EXERCISE MATERIALS -

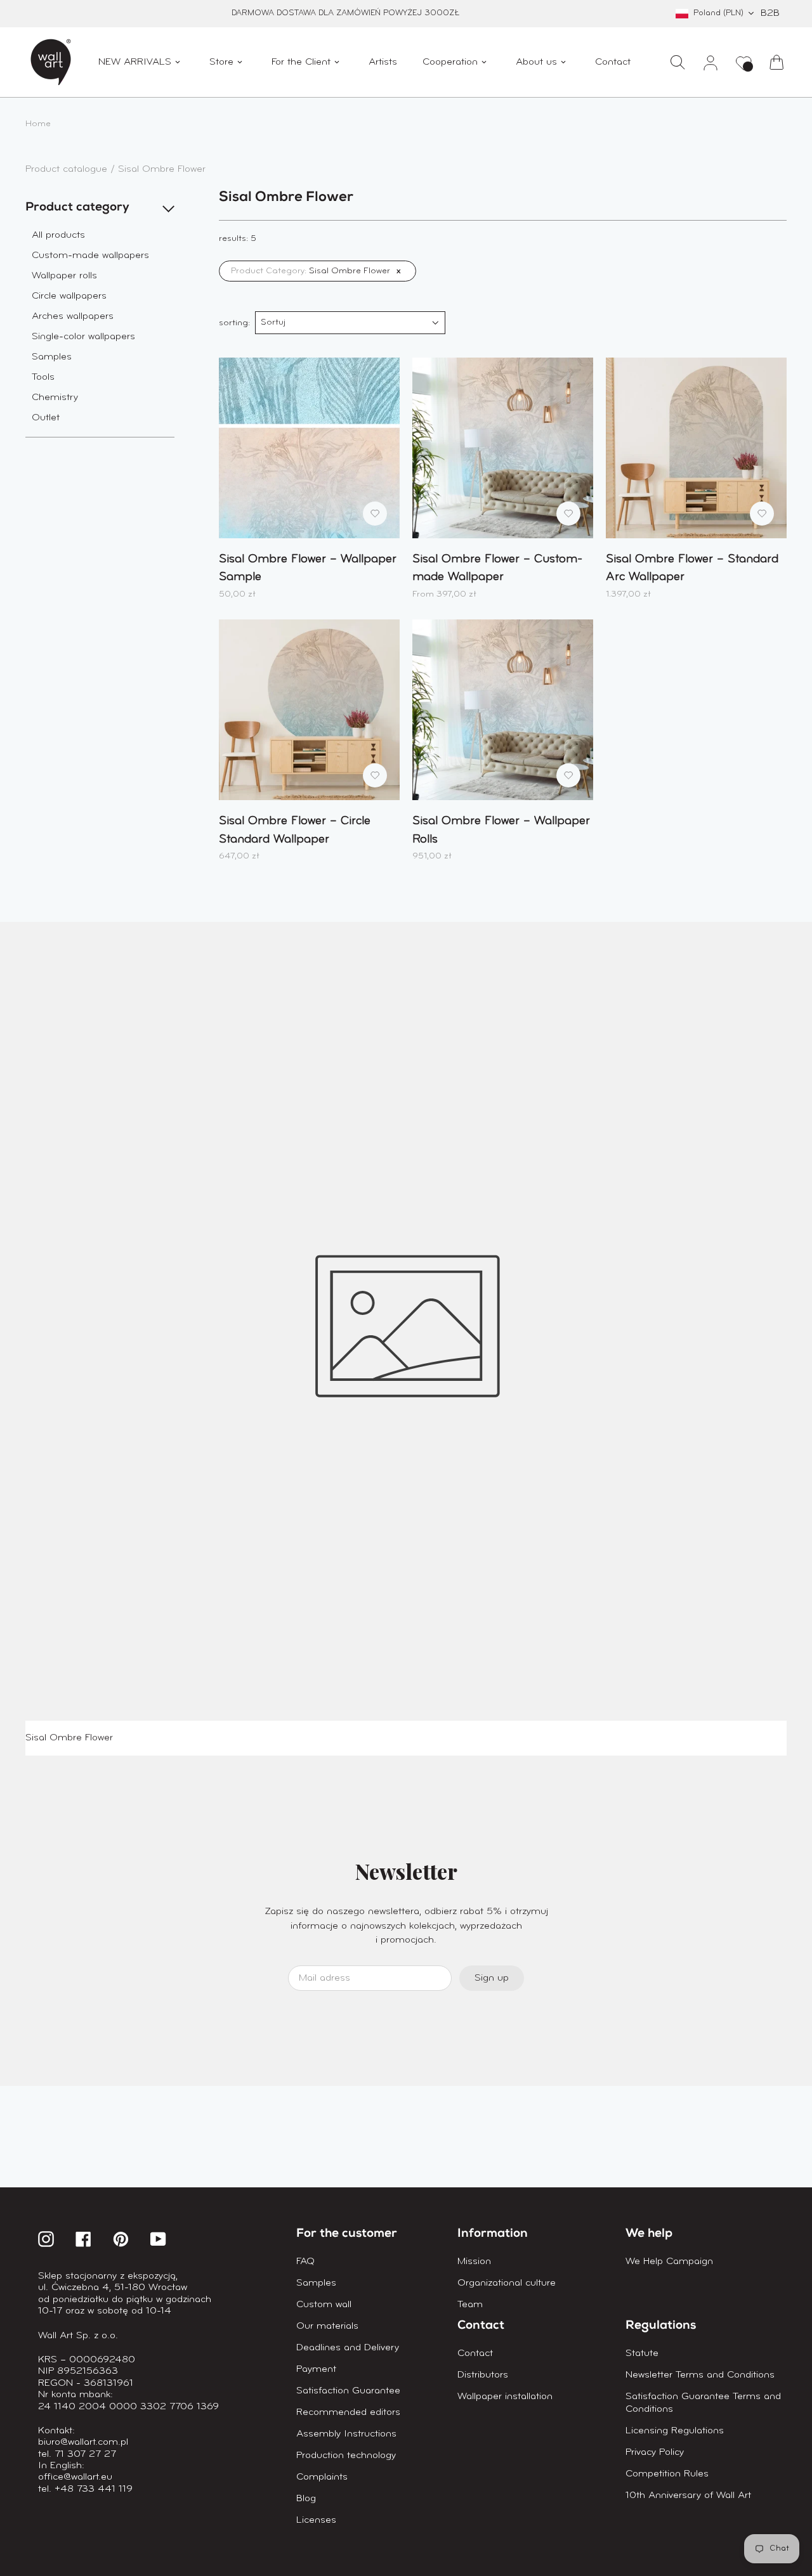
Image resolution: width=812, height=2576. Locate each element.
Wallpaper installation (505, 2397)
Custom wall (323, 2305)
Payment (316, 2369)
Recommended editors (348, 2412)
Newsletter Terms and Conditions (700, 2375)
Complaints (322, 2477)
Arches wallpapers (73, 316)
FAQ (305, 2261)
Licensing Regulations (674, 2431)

WORK INSTRUCTION - Give every line of the listing above again, exactly, with no images.

OUTPUT BELOW -
Image resolution: width=812, height=2576. Locate each element.
Wallpaper installation (505, 2397)
Custom wall (323, 2305)
Payment (316, 2369)
Recommended editors (348, 2412)
Newsletter Terms and Conditions (700, 2375)
Complaints (322, 2477)
Arches wallpapers (73, 316)
FAQ (305, 2261)
Licensing Regulations (674, 2431)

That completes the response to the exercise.